Hi playboyalive, to answer your question! (Yes) the,
XFX nForce 790i Ultra SLI Motherboard will support Intel's core i7 extreme edition multi-core 3.2GHz CPU. The board can go higher. The highest tested by XFX is Intel's 3.73 GHz multi-core CPU. You can see all supported CPU's at the XFX link below; http://www.nvidia.com/content/nforce700i/nForce_Intel_CPU_List.pdf
What are you going to use the computer for? Gaming? Or Office use?
The processor is on the high-end. It's actually overkill for normal word processing / internet surfing. It's pretty good if the computer is for gaming.

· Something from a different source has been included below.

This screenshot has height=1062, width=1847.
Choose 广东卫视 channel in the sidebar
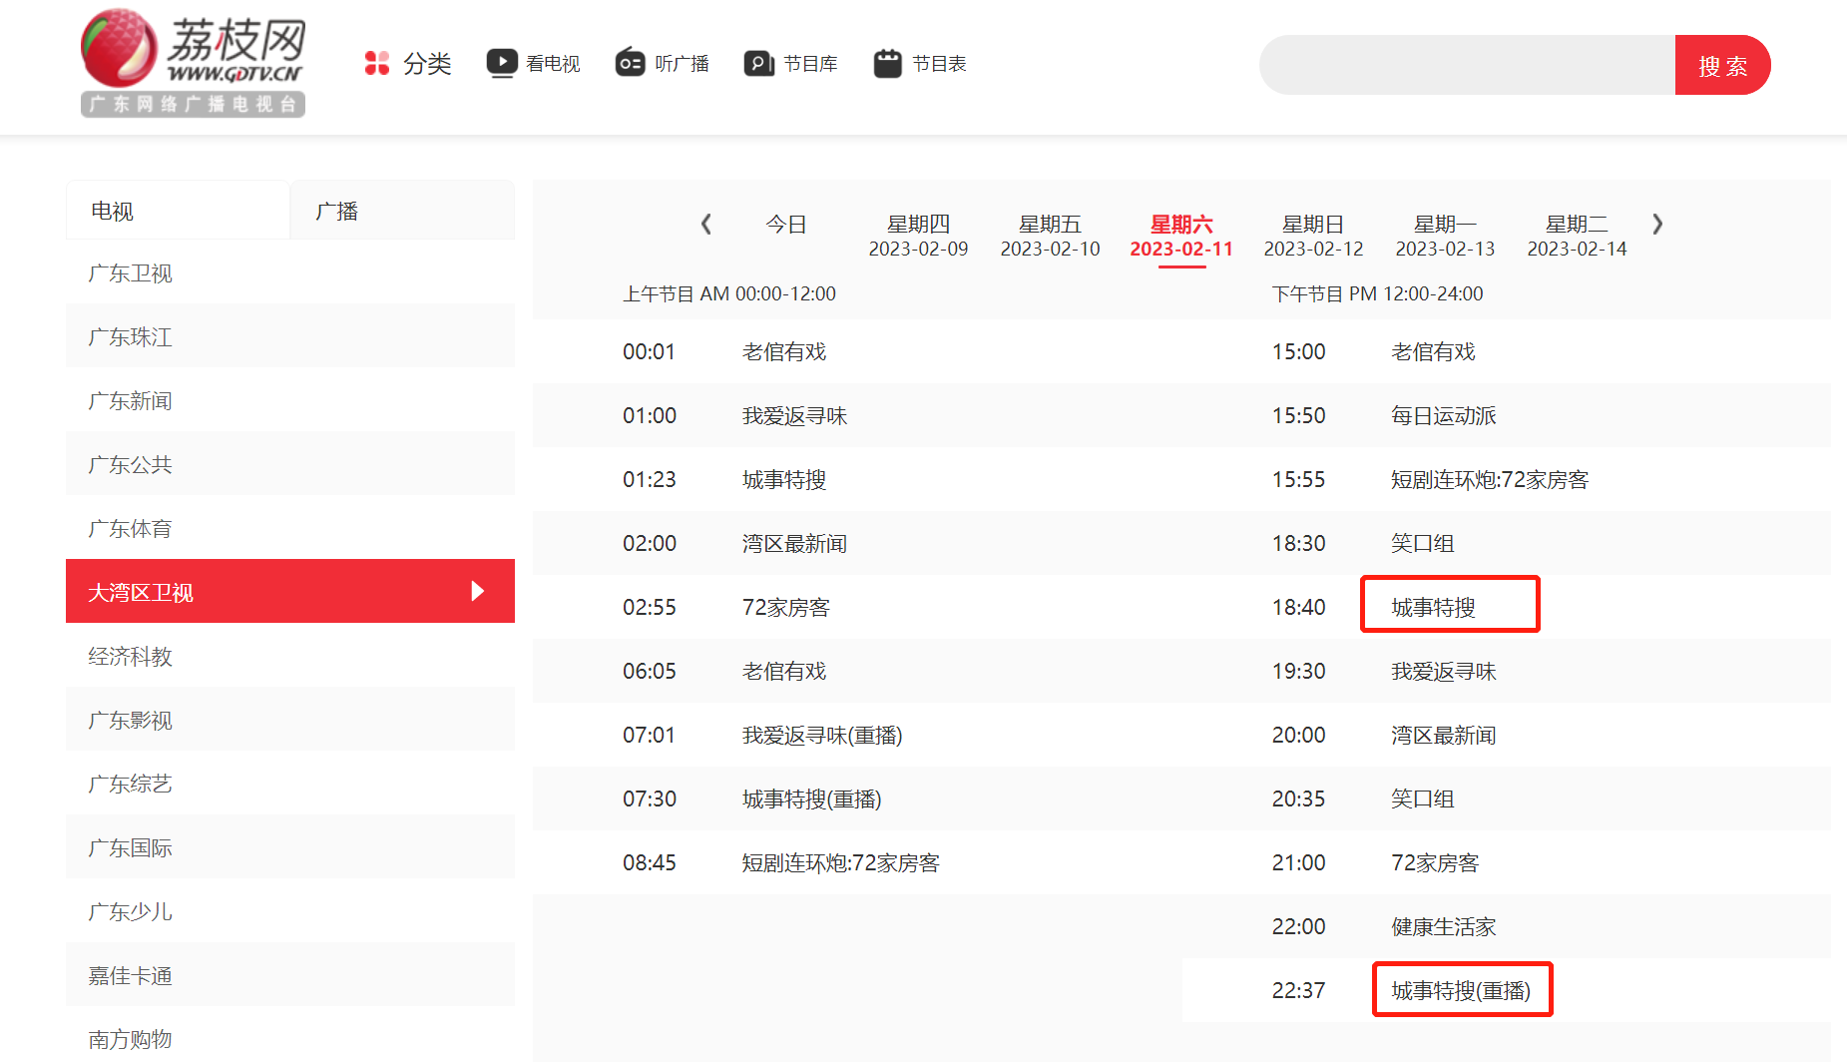pyautogui.click(x=131, y=273)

Your motherboard is okay, but not great. Perfect for office use, but I wouldn't recommend it for gaming. It will not be very upgradable. It lacks RAID, and SLI/Crossfire support, and it only has two slots for ram, not four, making upgrading your RAM expensive.

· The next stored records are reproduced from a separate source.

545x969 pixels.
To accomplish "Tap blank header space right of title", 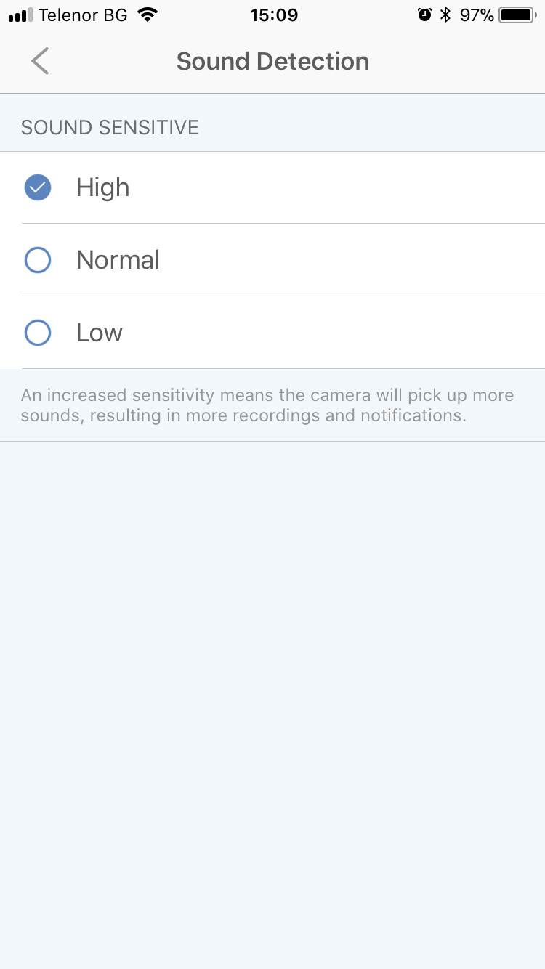I will [465, 61].
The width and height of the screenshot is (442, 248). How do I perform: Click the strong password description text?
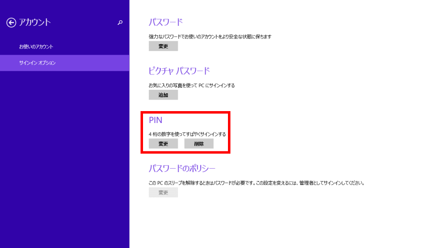pyautogui.click(x=210, y=37)
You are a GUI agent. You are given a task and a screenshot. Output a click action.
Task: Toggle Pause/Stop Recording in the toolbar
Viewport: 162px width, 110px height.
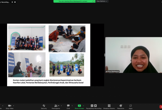point(94,106)
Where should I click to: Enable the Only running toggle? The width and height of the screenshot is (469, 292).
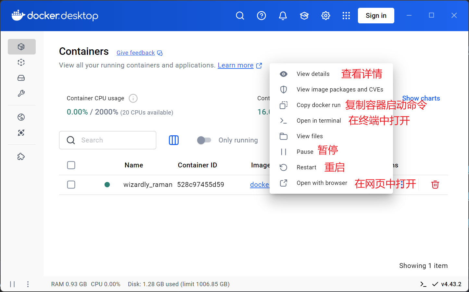click(x=204, y=140)
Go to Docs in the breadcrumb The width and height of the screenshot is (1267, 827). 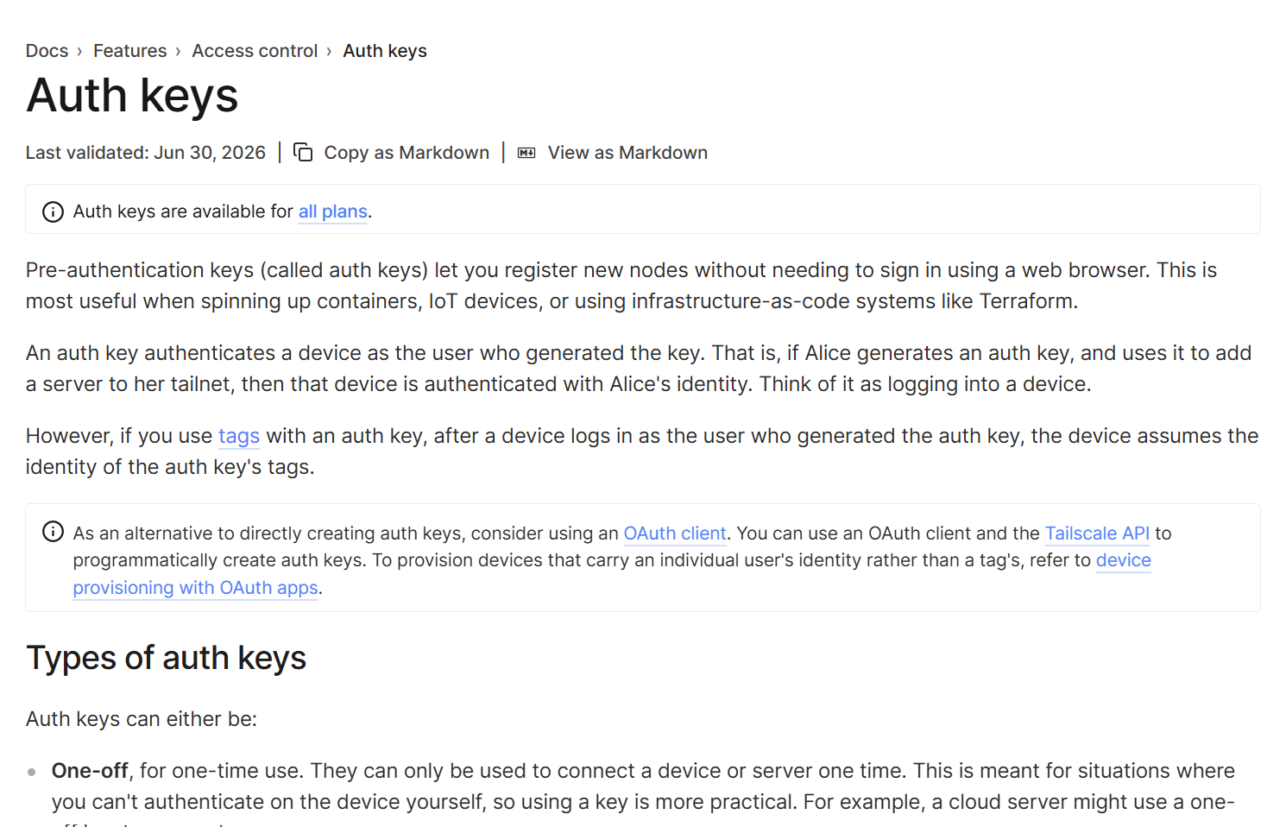(x=47, y=51)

My suggestion for a motherboard is the Asus P5N-D: http://www.asus.com/products.aspx?l1=3&l2=11&l3=627&l4=0&model=2033&modelmenu=1
That one has RAID, SLI, two PCI Express ports, four ram slots, and also has a 5.1 sound card built in.
If you do decide to upgrade your video card, I suggest an NVidia GeForce 9800 GTX. They're about $200 and quite good for gaming.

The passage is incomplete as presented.